Excerto
►
Acórdão do Tribunal da Relação de Coimbra
Processo:
460/12.7T2ILH.C1
Nº Convencional: JTRC
Relator: FRANCISCO CAETANO
Descritores: PROVIDÊNCIA CAUTELAR NÃO ESPECIFICADA
REQUISITOS
Data do Acordão: 11/13/2012
Votação: UNANIMIDADE
Tribunal Recurso: CBV ILHAVO JMPIC
Texto Integral: S
Meio Processual: APELAÇÃO
Decisão: CONFIRMADA
Legislação Nacional: ART.381º Nº1 DO CPC
Sumário: I – São requisitos da providência cautelar não especificada: probabilidade séria da existência do direito invocado (fumus boni juris); fundado receio de que outrem, antes de a acção ser proposta ou na pendência dela, cause lesão grave e dificilmente reparável a tal direito (periculum in mora); adequação da providência à situação de lesão iminente; não ser o prejuízo resultante da providência superior ao dano que com ela se pretende evitar e não existência de providência específica que acautele aquele direito;

II – O risco de deterioração ou perda de um veículo automóvel objecto de um contrato de aluguer sem condutor é um risco normal do próprio contrato, que tem a sua contrapartida na indemnização por incumprimento contratual convencionada em cláusula contratual;

III – A requerente, para o êxito da providência cautelar não especificada, teria de alegar factos e não meras conjecturas de onde pudesse concluir-se que o locatário, que não procedeu à devolução do veículo uma vez caducado o contrato, tornou impossível ou assaz difícil o ressarcimento dos prejuízos à locadora, em consequência da demora na entrega da viatura que continua a utilizar ou que era seu intento dissipá-la.
◄
Dados brutos
►
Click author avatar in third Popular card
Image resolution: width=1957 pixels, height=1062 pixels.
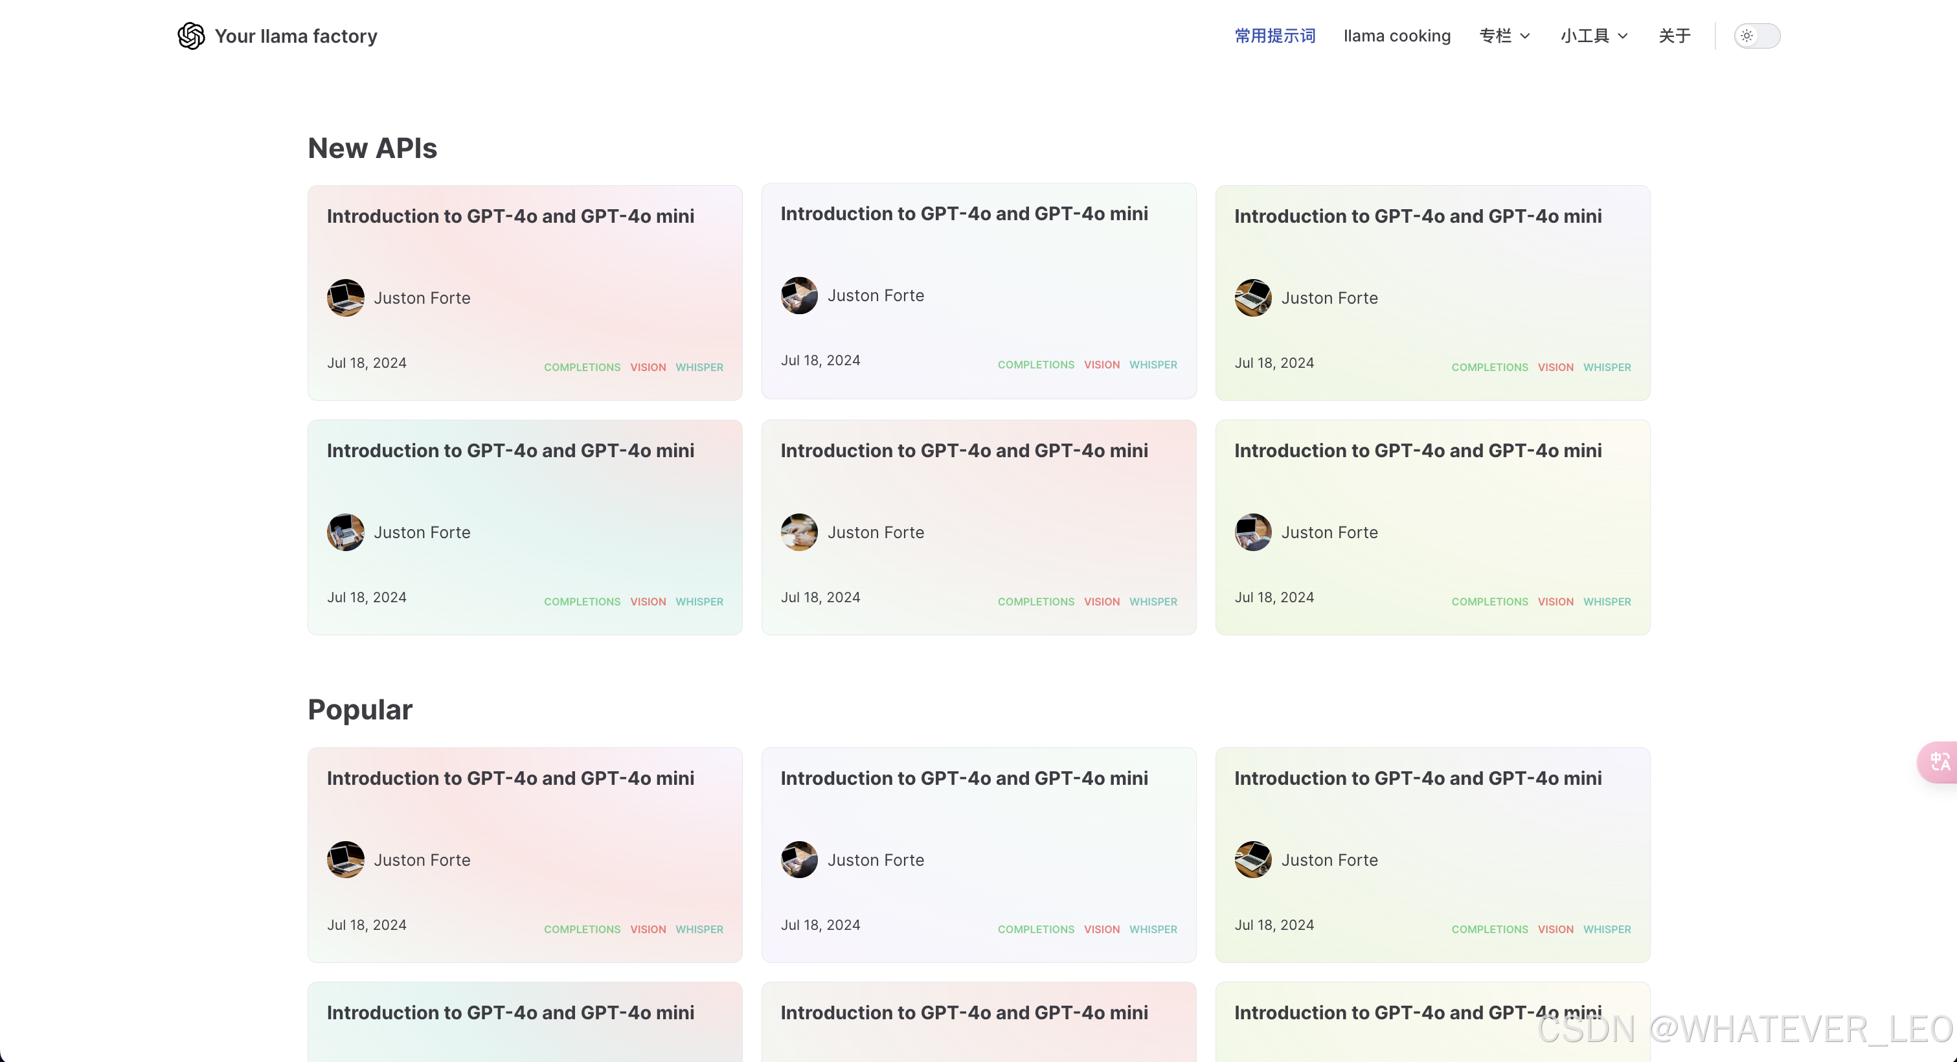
◄
Exercício curto
Reproduza na íntegra o excerto do acórdão, sem alterar uma palavra ou sinal.

Resposta ao exercício
Acórdão do Tribunal da Relação de Coimbra
Processo:
460/12.7T2ILH.C1
Nº Convencional: JTRC
Relator: FRANCISCO CAETANO
Descritores: PROVIDÊNCIA CAUTELAR NÃO ESPECIFICADA
REQUISITOS
Data do Acordão: 11/13/2012
Votação: UNANIMIDADE
Tribunal Recurso: CBV ILHAVO JMPIC
Texto Integral: S
Meio Processual: APELAÇÃO
Decisão: CONFIRMADA
Legislação Nacional: ART.381º Nº1 DO CPC
Sumário: I – São requisitos da providência cautelar não especificada: probabilidade séria da existência do direito invocado (fumus boni juris); fundado receio de que outrem, antes de a acção ser proposta ou na pendência dela, cause lesão grave e dificilmente reparável a tal direito (periculum in mora); adequação da providência à situação de lesão iminente; não ser o prejuízo resultante da providência superior ao dano que com ela se pretende evitar e não existência de providência específica que acautele aquele direito;

II – O risco de deterioração ou perda de um veículo automóvel objecto de um contrato de aluguer sem condutor é um risco normal do próprio contrato, que tem a sua contrapartida na indemnização por incumprimento contratual convencionada em cláusula contratual;

III – A requerente, para o êxito da providência cautelar não especificada, teria de alegar factos e não meras conjecturas de onde pudesse concluir-se que o locatário, que não procedeu à devolução do veículo uma vez caducado o contrato, tornou impossível ou assaz difícil o ressarcimento dos prejuízos à locadora, em consequência da demora na entrega da viatura que continua a utilizar ou que era seu intento dissipá-la.